The 5 Browns take a bow after performing during the dress rehearsal for a birthday tribute to LDS Church President Gordon B. Hinckley in July 2005.
Keith Johnson, Deseret News
ALPINE The first thing people assume is that it was all planned.
The 5 Browns, the all-sibling classical piano quintet from Utah, was surely the result of stage parents who aspired to raise five piano prodigies and pack them off to Juilliard, followed by appearances on "Oprah," "60 Minutes" and "The Tonight Show," followed by a recording contract and worldwide concert tours.
Which is exactly what happened, but no one saw it coming.
Who would invite financial ruin on themselves to make it happen? Keith and Lisa Brown, both in their early 50s, don't even have a house to call their own they're living in her parents' home in Alpine.
The Browns made this up as they went along, one thing leading to another, Keith and Lisa as surprised as anyone each step of the way. Nobody could have planned it. It's preposterous. It's like planning to produce all five starters for the Boston Celtics.
"If we had planned it, we would have had them play different instruments," Lisa says.
But it happened anyway, and Desirae, 29; Deondra, 28; Greg, 25; Melody, 24; and Ryan, 22, have given stodgy classical music a shot in the arm. Their three CDs have spent several weeks atop Billboard's classical music charts, and their concert tours sell out in nearly all 50 states, Japan, Germany, France, Korea, Mexico and England.

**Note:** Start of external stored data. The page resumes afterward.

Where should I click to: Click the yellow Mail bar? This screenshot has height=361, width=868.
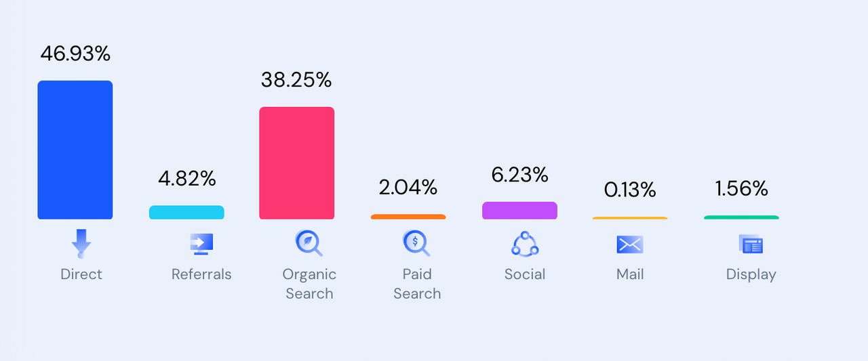630,218
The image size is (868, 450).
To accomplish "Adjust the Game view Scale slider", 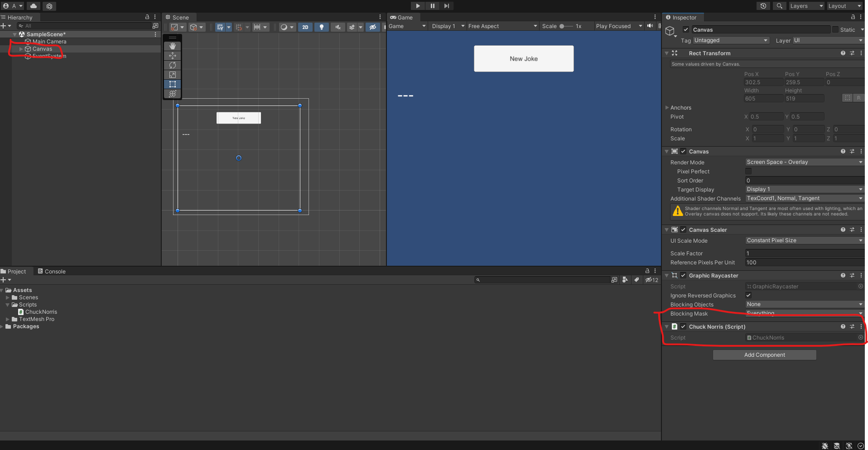I will (562, 26).
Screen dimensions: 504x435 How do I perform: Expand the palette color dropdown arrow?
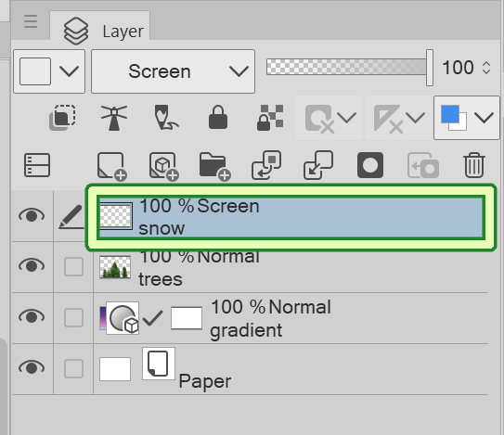tap(69, 71)
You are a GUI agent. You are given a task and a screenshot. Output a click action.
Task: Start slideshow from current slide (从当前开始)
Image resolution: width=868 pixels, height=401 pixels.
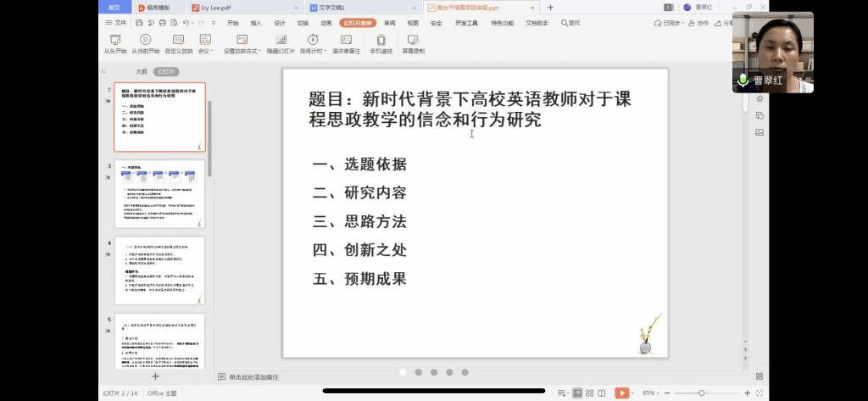(x=145, y=44)
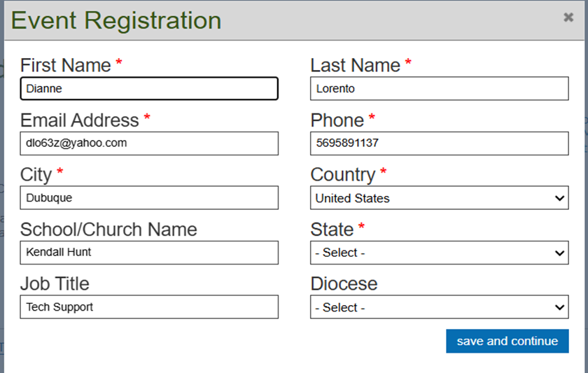
Task: Click the State field label
Action: (332, 230)
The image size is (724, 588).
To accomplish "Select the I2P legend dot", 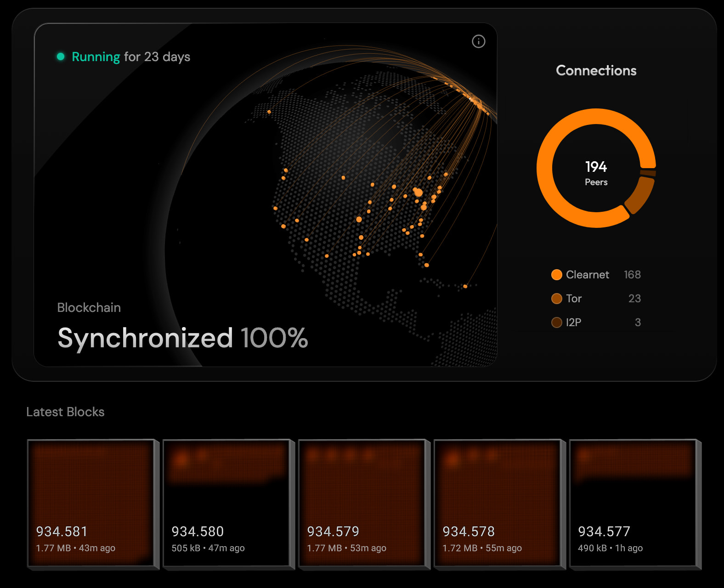I will (556, 322).
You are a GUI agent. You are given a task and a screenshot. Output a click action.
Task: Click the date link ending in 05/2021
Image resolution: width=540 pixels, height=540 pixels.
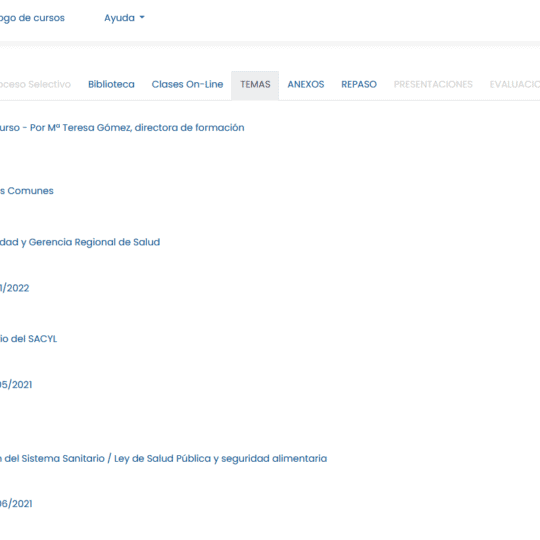tap(16, 384)
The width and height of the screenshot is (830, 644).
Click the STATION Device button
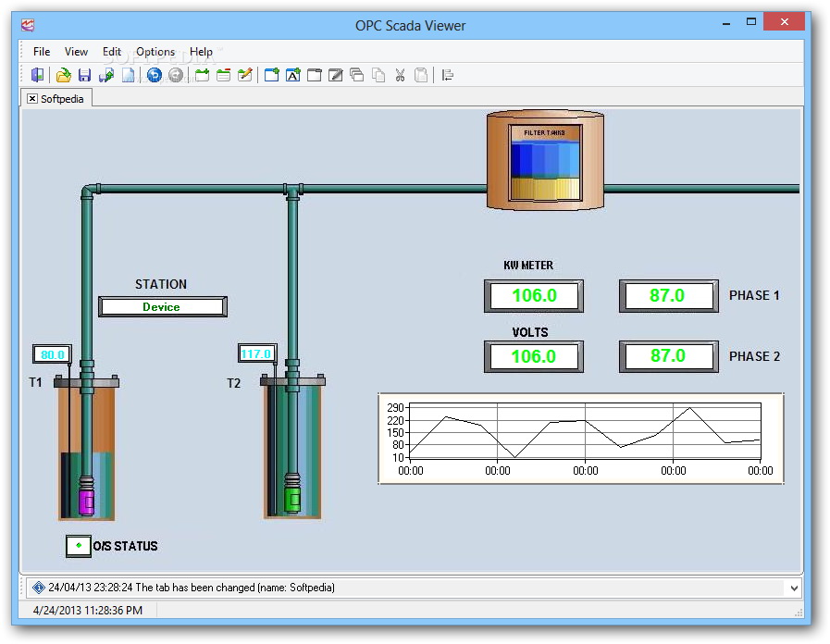click(162, 307)
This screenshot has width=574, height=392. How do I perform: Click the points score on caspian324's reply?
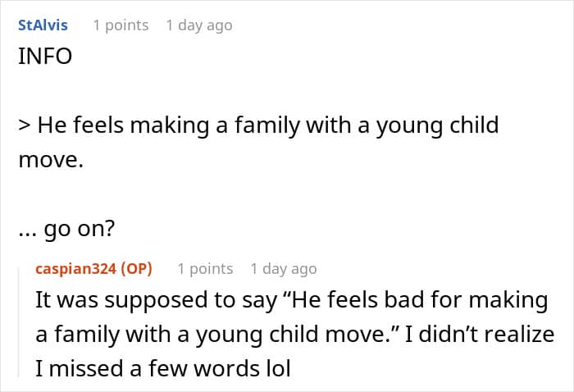[205, 269]
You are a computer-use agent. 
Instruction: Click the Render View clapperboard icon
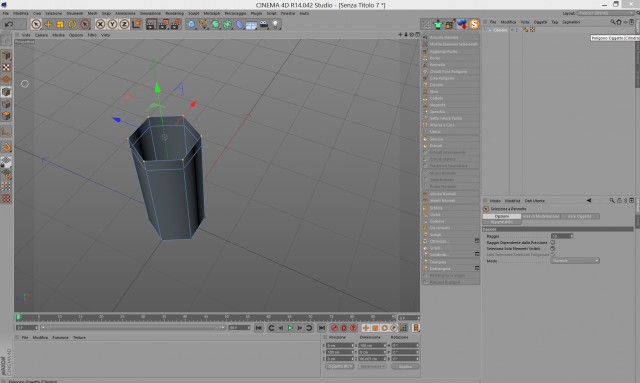tap(151, 24)
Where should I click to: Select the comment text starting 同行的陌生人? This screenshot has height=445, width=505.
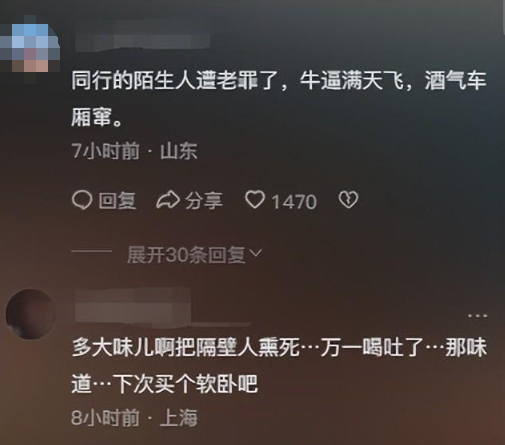[279, 99]
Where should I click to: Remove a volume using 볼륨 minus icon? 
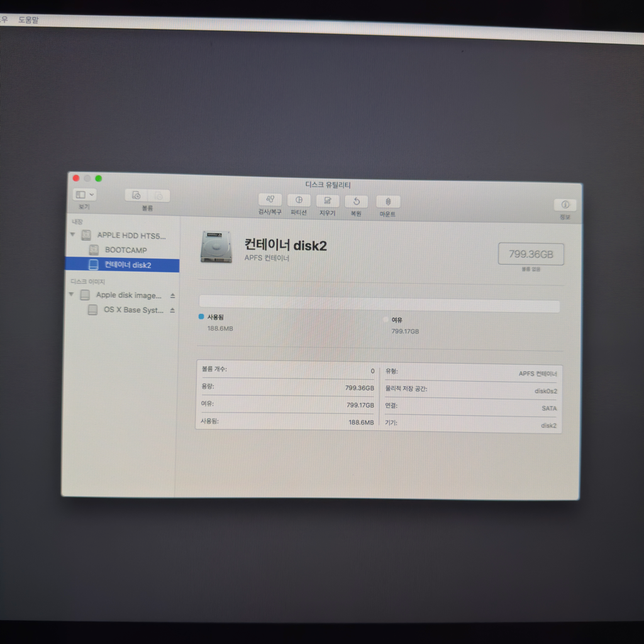158,196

In concert, the Browns treat their fans to a musical circus act featuring 50 flying fingers. The Browns play in various combinations solo, duet, duo,
trio, six hands, quintet. When the three ladies play "Clair de Lune" on one piano, their long, slender white arms look like six swans gracefully nodding to the keyboard. Otherwise, the Browns play with almost violent passion, attacking the keyboard, heads hammering or lolling to the music, eyes closed or stealing looks at each other to maintain their timing, which is so impeccable that five pianos sound as one. They play their entire program from memory, without sheet music.
There has never been anything quite like them. There weren't even any five-piano arrangements when they began their professional careers five years ago. They retained, among others, Jeff Shumway, a Brigham Young University professor and fellow Juilliard alum, to do create special arrangements.